*Exercises to complete*:
(A) In the recovery account, what positives does the writer list as entering their life over the years of staying sober?
(B) Answer these from the recovery account:
(i) How many AA meetings did the writer attend, and over how many days?
(ii) What did the Barristers Benevolent Association offer?
(iii) Within what walking time of the Inns of Court are there AA meetings every morning, lunchtime and night?

I am a barrister.  I am also a recovering alcoholic.

For the first few years at the Bar my behaviour around drinking did not seem that different from many of my peers. There was the odd night of when I embarrassed myself through drunken behaviour or failed to make it into chambers the next day.

But if you told me then I had a drink problem, I would not have listened to you.  Yes, I would admit I was a heavy drinker, but I would never have considered myself an alcoholic. But over the years, I lost control over how much I drank and when I drank.

I could no longer avoid drinking on evenings before a court appearance or a professional commitment.  The state of my professional practice illustrated the progress of my alcoholism. Rarely did I make it into chambers on a Friday. Increasingly, Mondays were missed too, at first because I was recovering from weekend excesses, and then because the weekend simply merged into the week.  Eventually it was impossible for me to know what days, if any, I would appear and the state I would be in if I did turn up.

The professional descent was mirrored by events in my personal life. Relationships were ended, friends were avoided, weddings and events were missed, debts piled up and my flat was sold to cover those debts.  Despite all these events being negative consequences of my drinking, my response to negative emotions was to drink the feelings away. I reached the stage where my life was a miserable existence of drinking alone, drinking to oblivion, coming to and starting the cycle again. Trips to hospitals became regular events. I felt hopeless and isolated.

Colleagues and family sought to help. The next few years were among the lowest for me and for those closest to me. Trips to rehab promised so much, but the relapses would dash those hopes. Periods of abstinence lasting weeks or months let me try to start working again, but each time, I would disappear on another binge. I was unable to work and no-one was offering me work. I was thrown out of the flat I rented and there was no prospect of the debts I had being paid.

Perhaps it was a new depth of desperation but at this lowest point I managed to start to put together a period of sobriety. I had been attending AA meetings for several years, but for the first time I attended 90 meetings in 90 days. I sought help everywhere, including resources identified on the Wellbeing at the Bar website. LawCare put me in touch with barristers in recovery from alcoholism. The Barristers Benevolent Association offered financial advice and assistance, both of which came as a great relief and gave me a chance to focus on getting sober.

What happened in the following years happened slowly. I had to take time away from the Bar and found employment elsewhere. While at the time this felt like failure, it was, with hindsight, the best thing that could have happened to me. The regular hours, the regular pay, the accountability of attendance, the increased social interactions all helped me.  It also let me attend regular AA meetings.

Over time, one day at a time, I managed to stay sober. And with that, other positives entered my life over the next few years. Promotions at work. Clearing of debts. A relationship.  Marriage. Family. After a few more years, I returned to the Bar.  The early days back had their moments of worry; after all, it had been a long time but after a few months it felt like being back home.

That was all a few years ago.  I still attend several AA meetings a week and work with a few barristers in their early days of recovery.  Over the last couple of decades, I sense the attitude of society as a whole to alcoholism has moved towards being more understanding of it as a mental health issue rather than a matter of weak willpower.  That certainly seems true at the Bar, from the support many are now getting from their chambers and from organisations connected with the Bar.

For anyone suffering from alcoholism today, there is hope and there are resources that can help give some practical help in the options available to get well. There are links to those resources on the Wellbeing at the Bar website.  And within a 15 minute walk of the Inns of Court there are AA meetings every morning, every lunchtime and every night (you can find your closest meeting here). Visit into one if you have questions or want to try to stop drinking; there is a fair chance there will be a barrister or two sitting in there if you do.

*Source material*:
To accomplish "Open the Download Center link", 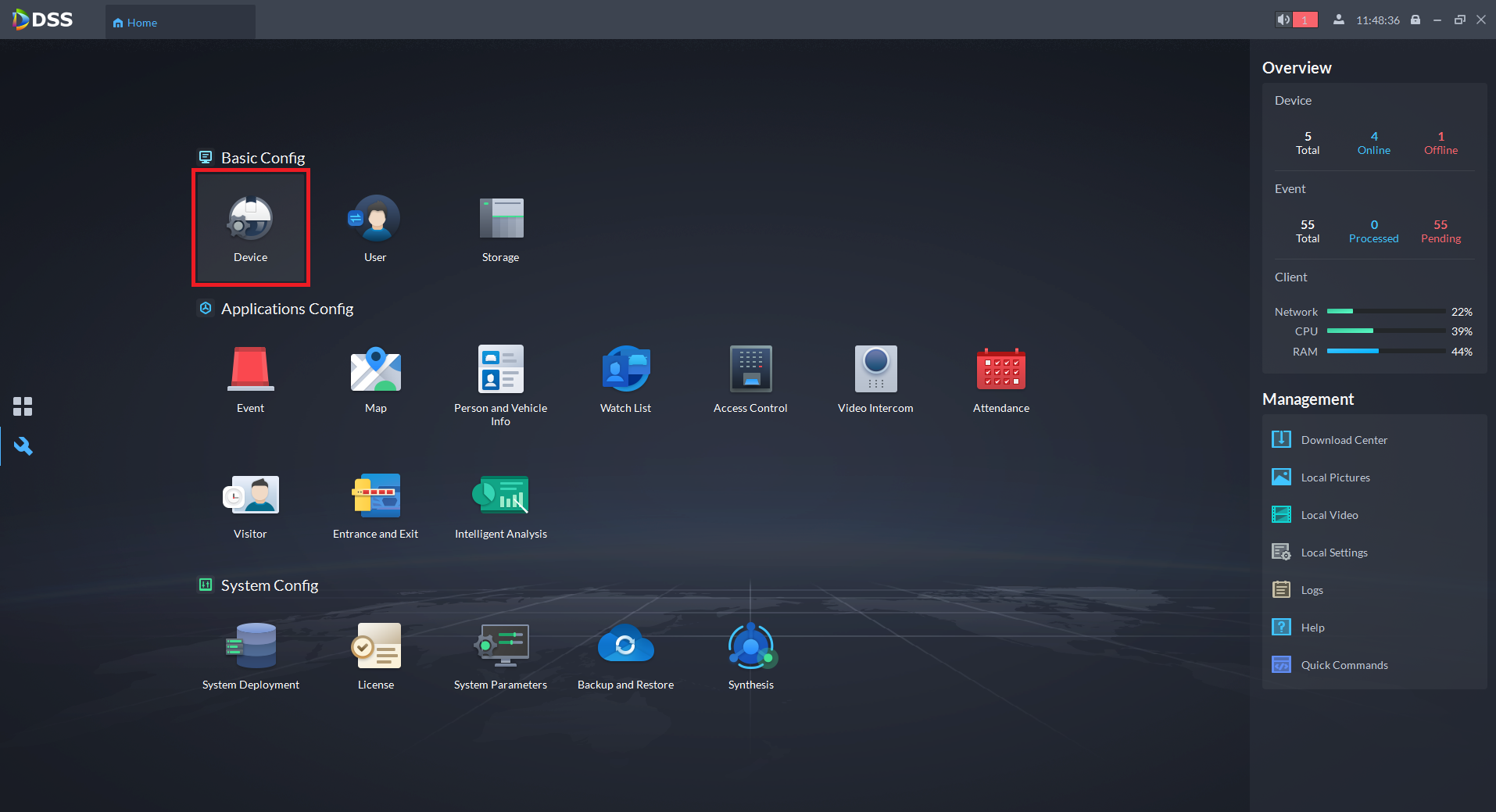I will click(1344, 440).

*Activity answers*:
(A)
- Promotions at work
- Clearing of debts
- A relationship
- Marriage
- Family

(B)
(i) 90 meetings in 90 days
(ii) Financial advice and assistance
(iii) 15 minutes